Die Kult-Schuhmarke ZEHA hatte ihren Beginn 1897 im thüringischen Weida als traditionelle Leder-Schuhmanufaktur unter Carl Häßner und avancierte in den wilden 20er Jahren mit stilsicherem Design schnell zum begehrtem „Schuh-Objekt“ bei Künstlern und Bohème.
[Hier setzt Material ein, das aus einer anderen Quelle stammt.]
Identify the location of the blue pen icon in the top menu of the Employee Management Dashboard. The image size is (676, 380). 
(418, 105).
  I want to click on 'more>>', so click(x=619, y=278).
Bedingt durch die deutsche Teilung fokussierte das Unternehmen ab 1948 seine Kernkompetenzen auf den prestigeträchtigen Sportbereich. Noch im selben Jahr wurde in Hohenleuben eine für damalige Verhältnisse wegweisende Fabrik mit eigener Produktionsstrecke aufgebaut, 1954 wurde mit Eintragung des Warenzeichens, die winklig zueinander stehenden zwei Doppelstreifen, die Geburtsstunde der Marke ZEHA. Ab 1960 war der Betrieb offizieller Ausrüster der DDR-Sportmannschaften in 60 Disziplinen, sie produziertem Fußballschuhe mit Nockensohle und Spikes und brachten den leichtesten Rennschuh der Welt heraus. Eine Reprivatisierung nach staatlicher Beteiligung im kommunistischen Deutschland blieb erfolglos, 1993 wurde die Produktion eingestellt.